In any event, a pension fund is similar to a "holder in due course in commercial law" and may "enforce the writing without regard to understandings or defenses applicable to the original parties." See Central States, Southeast and Southwest Areas Pension Fund v. Gerber, 870 F.2d 1148, 1149 (7th Cir. 1989).
The Seventh Circuit suggested the rationale for the rule in Gerber was to ensure that employers adhered to their obligations, explaining:
We grounded our rule in several policy considerations, some of which were revealed in congressional hearings on Section 515. Among the considerations Congress expressed was the high cost of collecting delinquent contributions, including the cost of litigation concerning claims and defenses unrelated to the employer's promise to pay. In order to remedy this problem, Section 515 makes employer's promises enforceable "to the extent not inconsistent with law." Anything less, we reasoned, could saddle plans with unfunded obligations, because the plans are obliged to cover the employees under the terms of the participation agreements regardless of whether the employers make appropriate contributions.
Cent. States, Southeast and Southwest Areas Pension Fund v. Transport, Inc., 183 F.3d 623, 628 (7th Cir. 1999).
Based on the foregoing, the Court concludes that Plaintiff Funds may enforce their Participation Agreements with the Defendant without considering any understandings or defenses applicable to the original parties. Given this authority, the Defendant's allegation that Illinois law applies lacks merit.
Additionally, ERISA provides a federal cause of action for liquidated damages as alleged in the Plaintiffs' Complaint. See 29 U.S.C. § 1132(g)(2)(C)(ii). The Seventh Circuit has held that if the provisions of ERISA are inapplicable to the interpretation of ERISA plans, then the claims are adjudicated under federal common law and not state common law. See Operating Engineers Local 139 Health Benefit Fund, et al. v. Gustafson Construction Corporation, 258 F.3d 645, 654-55 (7th Cir. 2001).
Because the Plaintiff Funds are ERISA multi-employer employee benefits alleging that Defendant failed to remit contributions in a timely manner as required in the agreements and liquidated damages are owed as a percentage of the contributions, the Court concludes that federal common law - and not Illinois common law - applies. Accordingly, there is a federal question.

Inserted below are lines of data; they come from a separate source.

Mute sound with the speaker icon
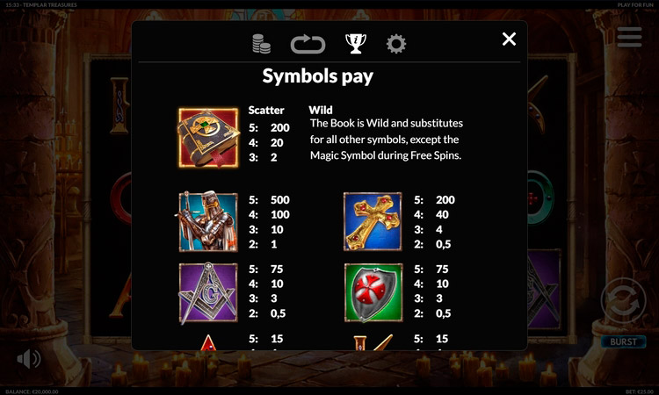pyautogui.click(x=29, y=359)
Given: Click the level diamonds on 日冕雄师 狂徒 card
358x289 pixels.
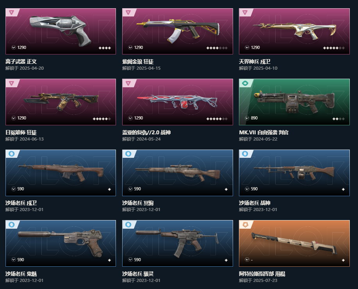Looking at the screenshot, I should [102, 119].

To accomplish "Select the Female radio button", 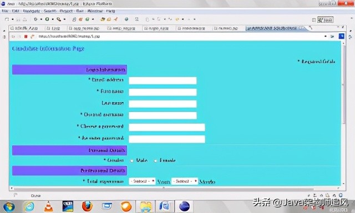I will pyautogui.click(x=155, y=161).
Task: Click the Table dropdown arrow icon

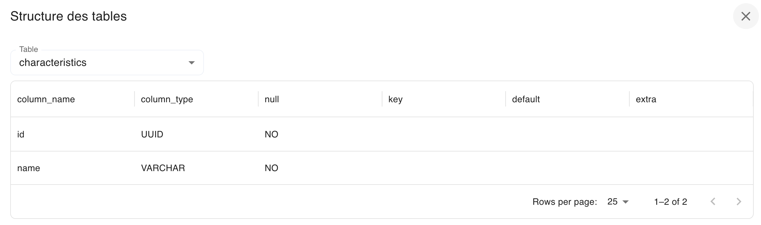Action: point(191,63)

The Defendant alleges that the Court lacks jurisdiction over the subject matter because the dispute concerns only liquidated damages, which it contends is entirely based on Illinois law. See Energy Plus Consulting, LLC v. Illinois Fuel Co., LLC, 371 F.3d 907, 909 (7th Cir. 2004) ("Whether a contractual provision is a valid liquidated damages clause or an unenforceable penalty clause is a question of state law."). The case relied on by the Defendant was a breach of contract action and not an ERISA case. See id. at 907-08. Accordingly, Energy Plus is inapposite.
Additionally, the Labor Management Relations Act expressly provides for federal jurisdiction of lawsuits determining contract disputes between an employer and a labor organization. See 29 U.S.C. § 185(a).
For the foregoing reasons, when the allegations of the Complaint are taken as true for purposes of the Defendant's Motion, the Court concludes that Plaintiffs have sufficiently alleged the existence of subject matter jurisdiction.
Ergo, the Defendant's Motion to Dismiss for Lack of Jurisdiction [d/e 6] is DENIED.
This action is referred to United States Magistrate Judge Byron G. Cudmore for the purpose of scheduling a discovery conference.